Recorded data
'''

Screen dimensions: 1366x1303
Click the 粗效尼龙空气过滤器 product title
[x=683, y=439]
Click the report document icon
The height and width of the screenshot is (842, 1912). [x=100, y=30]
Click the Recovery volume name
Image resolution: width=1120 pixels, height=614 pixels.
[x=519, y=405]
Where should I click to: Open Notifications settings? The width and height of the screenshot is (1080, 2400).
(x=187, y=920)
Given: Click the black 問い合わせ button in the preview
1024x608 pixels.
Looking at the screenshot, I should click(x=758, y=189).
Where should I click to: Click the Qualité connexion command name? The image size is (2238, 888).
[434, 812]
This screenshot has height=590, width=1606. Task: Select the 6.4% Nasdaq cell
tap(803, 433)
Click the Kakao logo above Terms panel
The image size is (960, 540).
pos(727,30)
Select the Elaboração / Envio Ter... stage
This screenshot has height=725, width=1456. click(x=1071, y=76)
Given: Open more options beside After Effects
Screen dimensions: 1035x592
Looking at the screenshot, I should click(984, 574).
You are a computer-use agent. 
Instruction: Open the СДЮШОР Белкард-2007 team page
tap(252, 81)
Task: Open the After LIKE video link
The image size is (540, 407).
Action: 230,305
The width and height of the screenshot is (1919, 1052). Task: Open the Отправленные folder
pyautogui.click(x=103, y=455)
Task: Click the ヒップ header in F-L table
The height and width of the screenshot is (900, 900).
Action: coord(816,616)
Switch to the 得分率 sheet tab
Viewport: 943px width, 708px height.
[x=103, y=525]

'''

**Work to be completed:** Determine the number of lines in the entries that hold "Given". Reply with that number only.

**Written solution:** 2